Token Meter

Token Meter vs ccusage

Both projects read the JSONL logs Claude Code and Codex already write and turn them into usage numbers — this is a use-case comparison of what each one does with that data, not a ranking. Where a claim about ccusage couldn't be verified against its published docs, it's marked as such below rather than guessed at.

Last reviewed: 2026-07-15 — feature sets and pricing on both projects change; check the linked repos for the current state.

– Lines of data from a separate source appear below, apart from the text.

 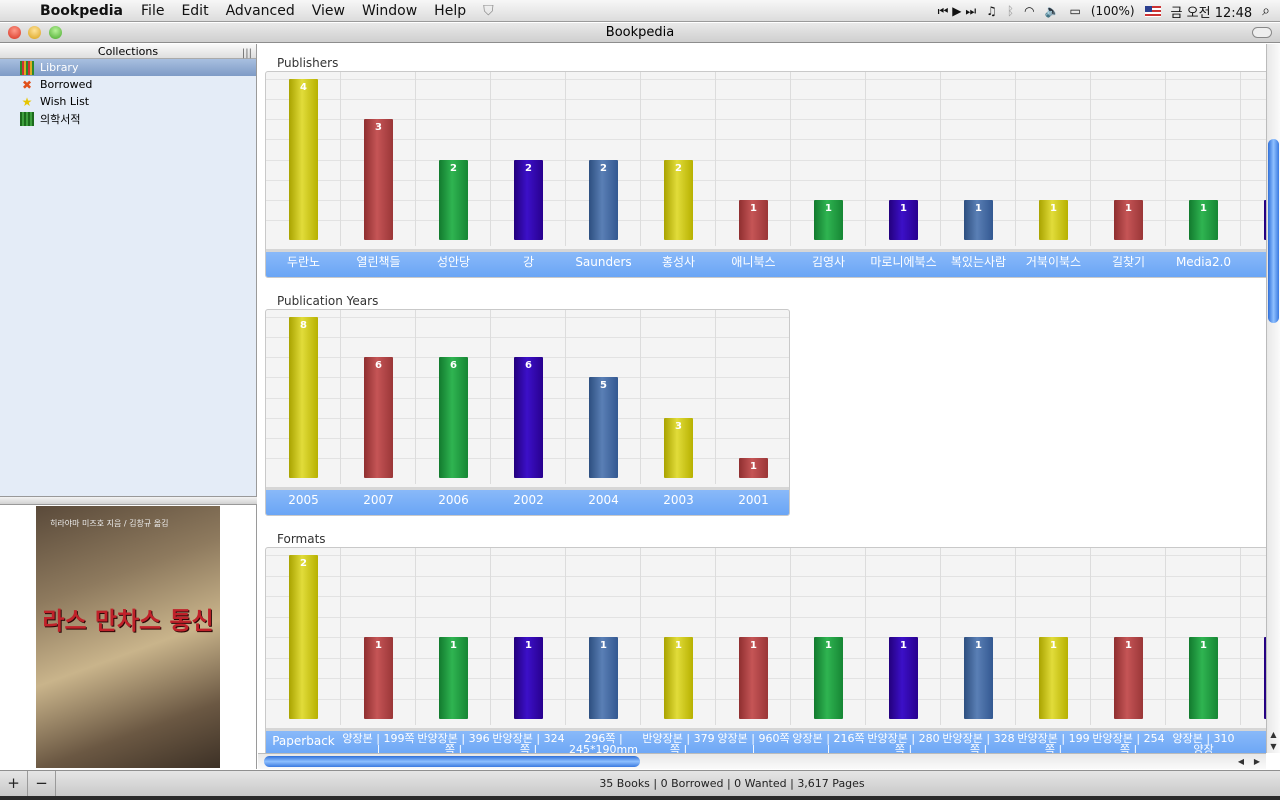 I want to click on sidebar-item-medical-books: 의학서적, so click(x=128, y=118).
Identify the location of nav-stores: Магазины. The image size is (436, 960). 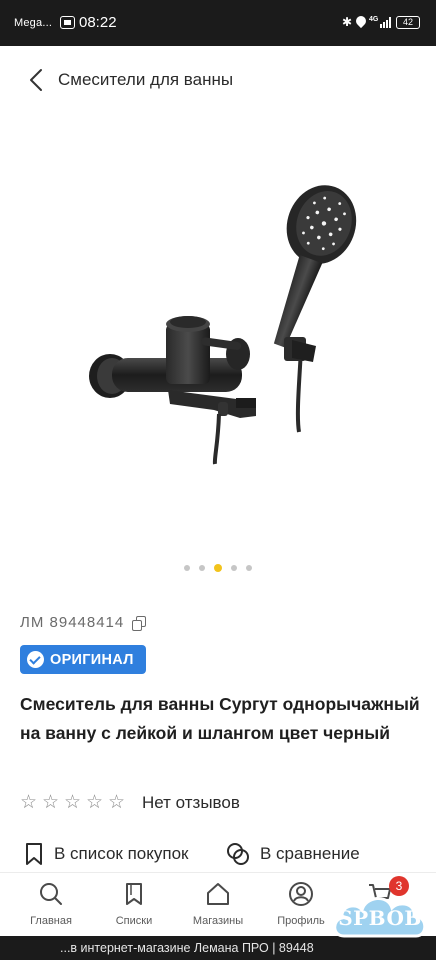
(218, 904).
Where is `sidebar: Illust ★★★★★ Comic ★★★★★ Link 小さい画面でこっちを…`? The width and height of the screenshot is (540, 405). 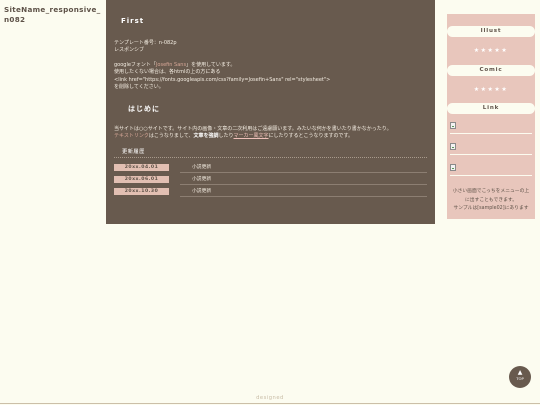 sidebar: Illust ★★★★★ Comic ★★★★★ Link 小さい画面でこっちを… is located at coordinates (491, 116).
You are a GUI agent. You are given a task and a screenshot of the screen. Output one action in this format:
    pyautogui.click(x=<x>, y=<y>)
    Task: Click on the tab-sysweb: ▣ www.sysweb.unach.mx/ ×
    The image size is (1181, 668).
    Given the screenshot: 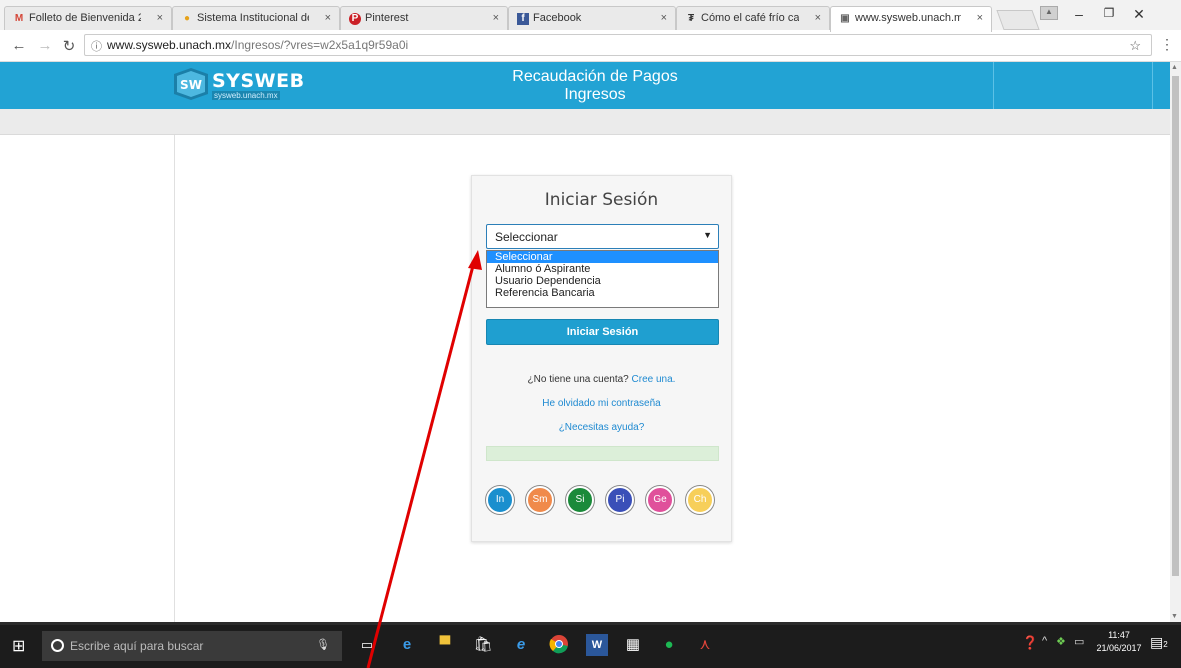 What is the action you would take?
    pyautogui.click(x=911, y=19)
    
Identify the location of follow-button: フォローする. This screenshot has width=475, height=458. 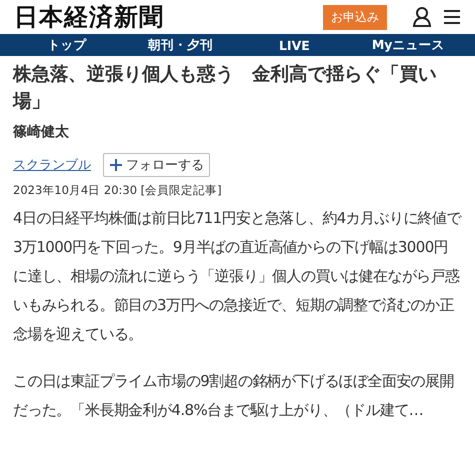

ccusage is an MIT-licensed CLI by ryoppippi for reporting token usage and estimated cost across a broad set of coding-agent CLIs. Its guide describes daily / weekly / monthly / session reports, JSON export, a 5-hour billing-block view, a beta statusline integration, and a separate @ccusage/mcp package.

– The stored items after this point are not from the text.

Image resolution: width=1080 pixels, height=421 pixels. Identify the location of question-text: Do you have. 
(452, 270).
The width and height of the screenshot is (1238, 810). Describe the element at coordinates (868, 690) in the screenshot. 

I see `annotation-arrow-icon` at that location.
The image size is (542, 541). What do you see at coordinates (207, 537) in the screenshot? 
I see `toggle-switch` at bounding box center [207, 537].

Token Meter (this project) ingests Claude Code and Codex JSONL logs into a local SQLite database and layers a session / tool / MCP-server efficiency audit on top — the audit command, the dashboard's tool breakdown, and four read MCP tools. See this repo's README and docs/audit.md for the source of the claims below.

Use-case comparison

Dimension ccusage Token Meter
Primary use case Usage / estimated-cost reporting CLI across many coding-agent CLIs. Local dashboard + MCP server for Claude Code and Codex, with a session / tool / MCP-server efficiency audit layered on the same ingested data.
Supported sources Per its README: Claude Code, Codex, OpenCode, Amp, Droid, Codebuff, Hermes Agent, pi-agent, Goose, OpenClaw, Kilo, Kimi, Qwen, GitHub Copilot CLI, and Gemini CLI (15 listed). Ingests Claude Code (~/.claude/projects/) and Codex (~/.codex/sessions/) JSONL logs. A separate proxy command captures TTFT/TPS from a locally-run OpenAI-compatible model (e.g. Ollama, LM Studio, llama.cpp, vLLM) — a different mechanism from log ingest.
Data handling Its README states the tool runs "100% Local," that "Your usage data never leaves your computer," and that it reads files without modifying them. Stores parsed data in a local SQLite file (~/.tokenpulse/usage.db). Per this repo's README, no prompt or response bodies are stored by default — metadata (timestamps, token counts, tool names, response lengths) is all that's kept — and it makes no network calls to either vendor's API.
Audit depth Documents usage/cost tables (daily, weekly, monthly, session, 5-hour blocks) with a per-model --breakdown flag. Its published docs don't describe an anomaly- or waste-flagging feature as of this review. token-meter audit runs six detectors over ingested history — expensive sessions, oversized tool responses, slow tools, repeated calls, cache waste, and a high-cost-model usage signal — ranked by cost and confidence, with terminal and --json output. Findings are worded as neutral observations for a human to review, not verdicts.
Per-tool / MCP-server breakdown Not documented in its guide as of this review. Tracks tool_name, mcp_server, response size, and latency per call. No call arguments are stored beyond a lowercased file extension when a tool call touched a file path — never the path itself or any other input field.
Output modes Terminal tables, JSON export, a 5-hour billing-block live view, a beta statusline integration, and a separate @ccusage/mcp server package (reported to mirror the daily / monthly / session / blocks commands over MCP). Terminal tables (stats, subagents, local, audit), --json audit export, a local web dashboard (servehttp://localhost:8765), and an MCP server (mcp) exposing four read tools: usage_summary, recent_sessions, session_tools, refresh_data.
Cost-figure disclaimer Its docs state costs "are estimates and may not reflect actual billing." This repo's README states cost figures are estimates computed locally from token counts × a published per-model rate table, and are not validated against an actual Anthropic / OpenAI invoice.
License MIT. MIT for the CLI, dashboard, and parsers. Pro-tier features ship in a separate package under a closed-source license.